一个能一眼看穿皇家秘辛的“妖女”,比杀人如麻的宸王还要可怕。
阿缘则完全没意识到自己掀起了多大的波澜。
她正专心致志地对付着桌上的美食。皇宫里的菜,就是比王府的好吃!
夜行云没有再动筷子,他只是侧着头,看着身边这个埋头苦吃的小东西,眼神晦暗不明。
他第一次发现,他捡回来的这个麻烦,似乎不仅仅是个麻烦。
她是一把钥匙,一把能窥探所有人内心最深处秘密的钥匙。
或者说,是一把最锋利的,能杀人于无形的刀。
宴席一结束,夜行云就立刻带着阿缘离开了皇宫,仿佛多待一秒都嫌烦。
回到宸王府的书房,他屏退了所有人,只留下他和阿缘。
“你今天看到的,是什么?”他开门见山地问。
阿缘正打着饱嗝,闻言愣了一下:“看到什么?”
“在御花园,你说景王身上的线。”
“哦,那个啊。”阿缘恍然大悟,“就是红线啊。不对,景王那根是黑线。每个人的手腕上都有,连着他们的命定之人。我以前就是管这个的。”
她一不小心,说漏了嘴。
“以前?”夜行云敏锐地抓住了关键词,“你以前是做什么的?”
阿缘心里“咯噔”一下,知道自己说错话了。
她眼珠子一转,开始胡编乱造:“我……我以前在我们村,是帮人说媒的!我们那的人都叫我‘小月老’,看姻缘可准了!”
“是吗?”夜行云显然不信,但也没有追问。
他换了个问题:“你都能看到谁的线?”
“所有人啊。”阿缘理所当然地回答,“只要是人,就有红线。”
“那本王的呢?”夜行云死死盯着她。
阿缘摇了摇头,一脸诚实:“你的我看不见。我自己的也看不见。就只有我们俩之间这根,能看见一点点。”
夜行云沉默了。
这个答案,既在他的意料之外,又似乎在情理之中。
这根将他们绑在一起的线,是特殊的。
他看着眼前这个一脸懵懂的小丫头,心中慢慢有了计划。
“从今天起,你把看到的,听到的,所有关于那些人的‘线’的事情,都告诉本王。”他命令道。
阿缘皱起了小鼻子。
“那我有什么好处?”她开始讨价还价。
她虽然单纯,但不傻。她已经隐约感觉到,自己能看到的这些“线”,对这个疯批王爷很有用。
夜行云没想到她敢跟自己谈条件。
他眯起眼睛:“你想要什么好处?”
“我要吃的!”阿缘的眼睛闪闪发光,“我要王府的厨房随时为我待命!我要吃什么,他们就得做什么!还要有吃不完的零食和点心!”
对于一个吃货来说,这就是最大的“好处”。
夜行云看着她那副为了一口吃的就能出卖全世界的模样,忽然觉得有些好笑。
他的那些政敌,若是知道他们费尽心机想要隐藏的秘密,被一个小丫头用一盘桂花糕就给换走了,不知会作何感想。
“可以。”他答应了。
他从腰间解下一块通体温润的白玉令牌,丢给她。
“这是本王的令牌。在王府内,持此令牌,如本王亲临。厨房的人,随你调用。”
阿缘手忙脚乱地接住令牌。
令牌入手冰凉,上面刻着一个复杂的云纹。她看不懂,但她知道,这东西代表着她未来的幸福“食”光。
“谢谢王爷!”她喜滋滋地把令牌挂在自己脖子上。
“别高兴得太早。”夜行云冷冷地补充道,“你要是敢耍花样,或者把不该说的说出去……”

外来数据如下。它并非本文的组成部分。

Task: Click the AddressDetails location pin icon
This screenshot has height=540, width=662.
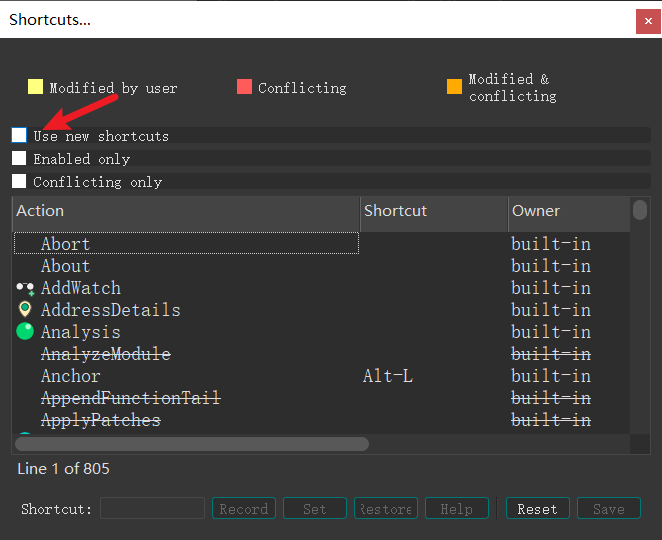Action: [x=25, y=310]
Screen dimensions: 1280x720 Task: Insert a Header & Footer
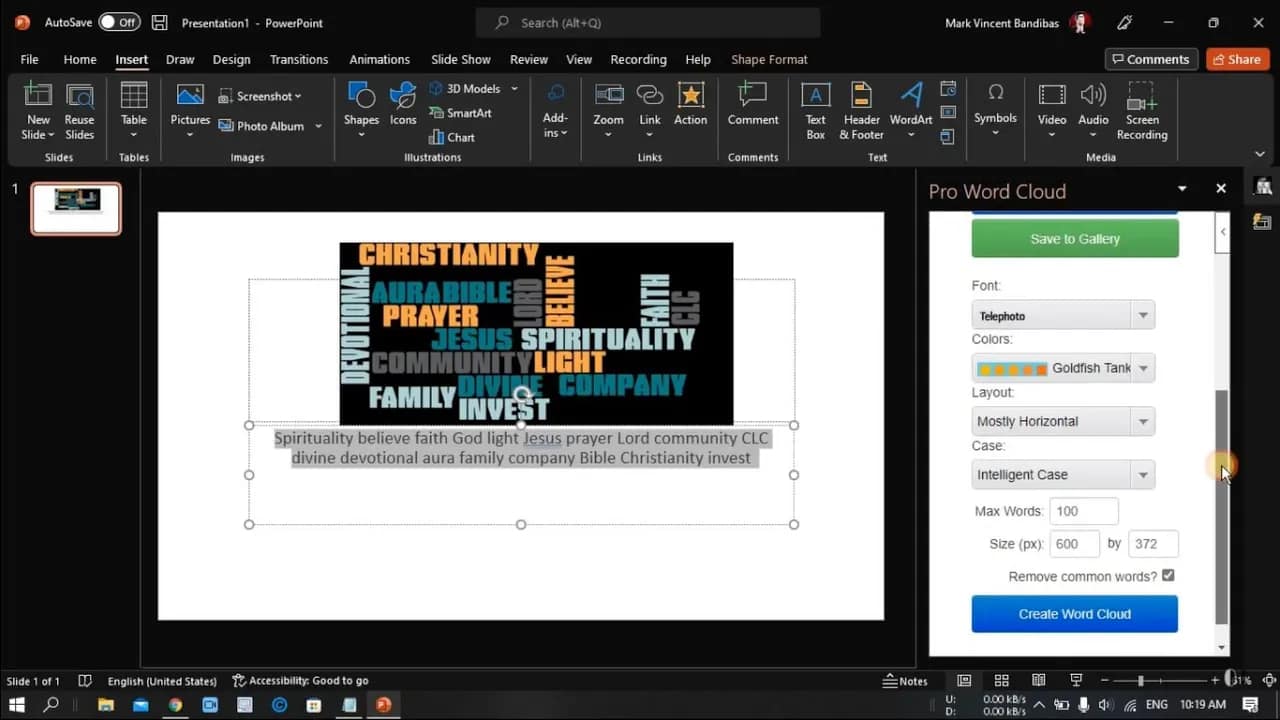(x=860, y=110)
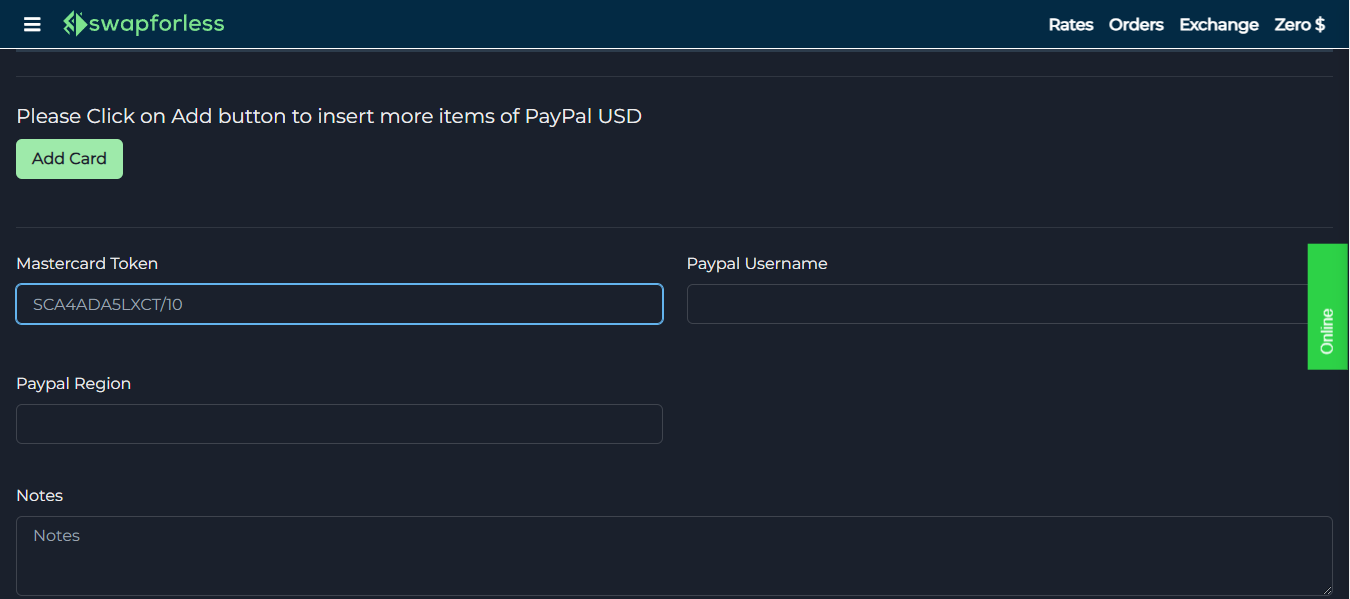Open the Zero $ menu item
1350x599 pixels.
tap(1299, 24)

“知道知道!”阿缘立刻举手保证,“我嘴巴最严了!除了你,谁问我都不说!”
开玩笑,这可是关系到她长期饭票的大事,她拎得清。
一个诡异的、以食物为交易的合作关系,就此达成。
夜行云看着她那副心满意足的傻样,眼神复杂。
他不知道,把这样一件无法掌控的“武器”留在身边,究竟是福是祸。
但他知道,从今天起,京城的这潭水,要被这个小东西彻底搅浑了。
而他,将是那个唯一的,执棋人。
为了“保护”好自己这件独一无二的“武器”,夜行云还“贴心”地给阿缘安排了两个侍卫,美其名曰“保护她的安全”,实则是二十四小时监视。
阿缘对此毫无异议。
反正只要不耽误她吃饭就行。
拿到令牌的第一天,阿缘就雄赳赳气昂昂地杀到了厨房。
她拿着令牌在厨子面前一晃,学着夜行云的口气,清了清嗓子:“从今天起,本姑娘的饭,要按最高规格来!”

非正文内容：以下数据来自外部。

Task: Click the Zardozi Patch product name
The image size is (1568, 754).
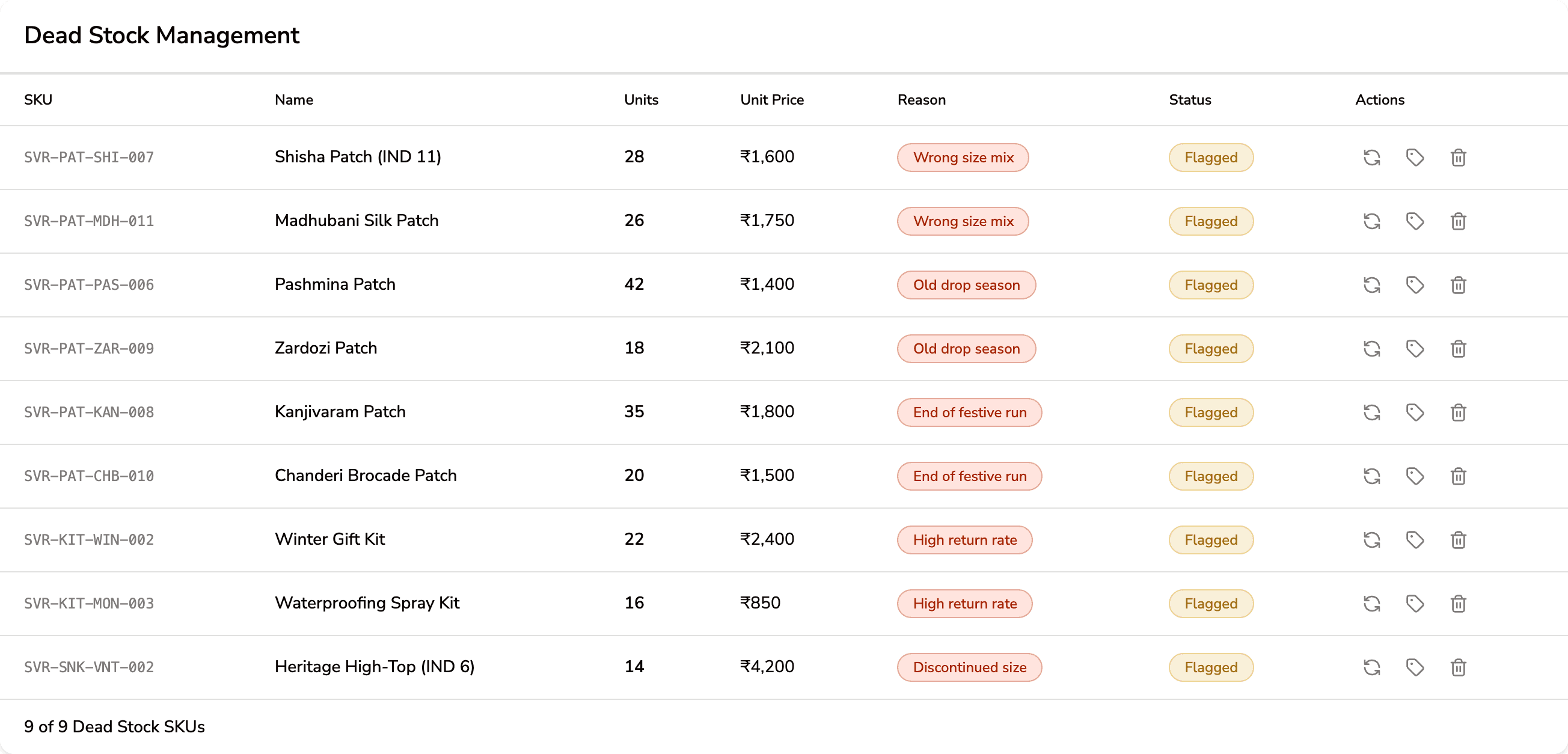Action: pos(326,348)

厨子们看着那个瘦弱小丫头,和她手里那块代表着王爷的令牌,面面相觑,然后齐刷刷地跪了一地。
“谨遵……姑娘吩咐!”
阿缘很满意。
她背着小手,在厨房里巡视了一圈,然后点了一道她只在天界八卦里听说过的,凡间失传已久的传奇菜式。
“来一份‘凤凰于飞’。”
所有厨子都懵了。
“姑……姑娘,那是什么菜?”厨师长战战兢兢地问。
阿缘也懵了。
“你们不会做吗?就是用一只鸡和一只鸟,让它们在盘子里摆出飞的样子啊。”她努力形容着。
厨子们:“……”
最终,在阿缘的“悉心指导”和厨子们的集体智慧下,一盘造型诡异的“烧鸡配烤鸽”被端上了桌。